Is it family or business

Larry Page, the Google founder, is quoted as saying he thinks Google should be more like a family. Well that will be one big family with the current employee count!

Is it a family affair at your office? Do you treat your colleagues as family? Should we consider a company as a family?business people group

There are arguments both ways. A family will usually have a strong culture, a circle of trust, unwavering support for each other, willing to go the extra mile and a safe environment to be critical. You tolerate a lot from your family, applaud even if they sing off key, watch their childish paintings and admire them as if it is art. This is great but won’t necessarily help them to become the next Pavarotti or Andy Warhol.

Downsides of working with family members would be that some poorer performers are allowed to continue their work and that could demotivate employees, also emotions and situations that have nothing to do with your business could now impact decisions and sub-optimize the strategy.

We all know the famous Italian families that work together in their unofficial businesses highlighted in many movies and TV series but there are also major companies still run by families, Wal-Mart, Ford, Koch, Hyundai to name just a few. About one third of companies in the S&P 500 are family run or controlled and a good many outperform their peers.

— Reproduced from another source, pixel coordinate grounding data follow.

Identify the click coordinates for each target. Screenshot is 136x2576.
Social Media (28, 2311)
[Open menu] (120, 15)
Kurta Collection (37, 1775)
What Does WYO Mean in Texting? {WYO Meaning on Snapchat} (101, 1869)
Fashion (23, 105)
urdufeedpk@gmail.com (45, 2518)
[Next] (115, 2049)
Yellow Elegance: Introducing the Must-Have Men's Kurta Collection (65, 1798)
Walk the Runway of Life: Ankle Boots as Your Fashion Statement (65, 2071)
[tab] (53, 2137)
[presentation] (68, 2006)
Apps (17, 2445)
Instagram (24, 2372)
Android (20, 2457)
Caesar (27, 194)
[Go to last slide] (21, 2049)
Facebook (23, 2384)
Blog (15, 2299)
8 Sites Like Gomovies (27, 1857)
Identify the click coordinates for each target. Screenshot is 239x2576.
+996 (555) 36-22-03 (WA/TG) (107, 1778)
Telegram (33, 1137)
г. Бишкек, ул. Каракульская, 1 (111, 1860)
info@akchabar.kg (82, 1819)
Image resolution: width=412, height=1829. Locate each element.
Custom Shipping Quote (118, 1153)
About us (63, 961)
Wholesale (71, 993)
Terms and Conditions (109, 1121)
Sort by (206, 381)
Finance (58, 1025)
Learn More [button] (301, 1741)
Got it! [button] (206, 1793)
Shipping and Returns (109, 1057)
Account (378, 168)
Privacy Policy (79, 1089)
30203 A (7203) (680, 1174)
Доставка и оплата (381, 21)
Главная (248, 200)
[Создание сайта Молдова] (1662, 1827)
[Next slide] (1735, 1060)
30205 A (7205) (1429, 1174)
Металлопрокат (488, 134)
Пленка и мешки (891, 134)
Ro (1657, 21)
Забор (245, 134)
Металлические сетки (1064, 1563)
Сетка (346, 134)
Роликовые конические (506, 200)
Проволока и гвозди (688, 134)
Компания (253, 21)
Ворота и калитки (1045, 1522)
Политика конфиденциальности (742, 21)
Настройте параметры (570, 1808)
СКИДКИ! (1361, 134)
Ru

According to a study by Texas A&M the reason behind the success is that family businesses have a longer term view on investment, are more stable and inspire more trust in their employees and gain more commitment from their employees.

So what does that mean for you and your management style. Should you create a family like culture in your company or department?

Inviting your staff for Thanksgiving and your birthday party may be taking it  a bit too fare but let’s try to take advantage of the points that make family business successful while avoiding the pitfalls of working with family members.

The main points family owned and run businesses have in common that set them apart from non-family companies are:

  • Being cost conscious, have a low level of debt
  • Low employee turnover, retaining talent
  • Small acquisitions and staying true to the core business
  • Long term view on investment, accepting losses to gain a market

Nestlé and Johnson & Johnson are good examples of non-family run companies that have learned how to behave like a family and outperform other peer corporations, so it is possible.

Although the strategy and financial planning are topics for a general decision at board level, keeping the cost down and working with your team so you can help their performance, gain their trust and retain talent, should be something all managers at every level are working on every day.

Just don’t have your employees call you Uncle Bob or refer to your CEO as DAD.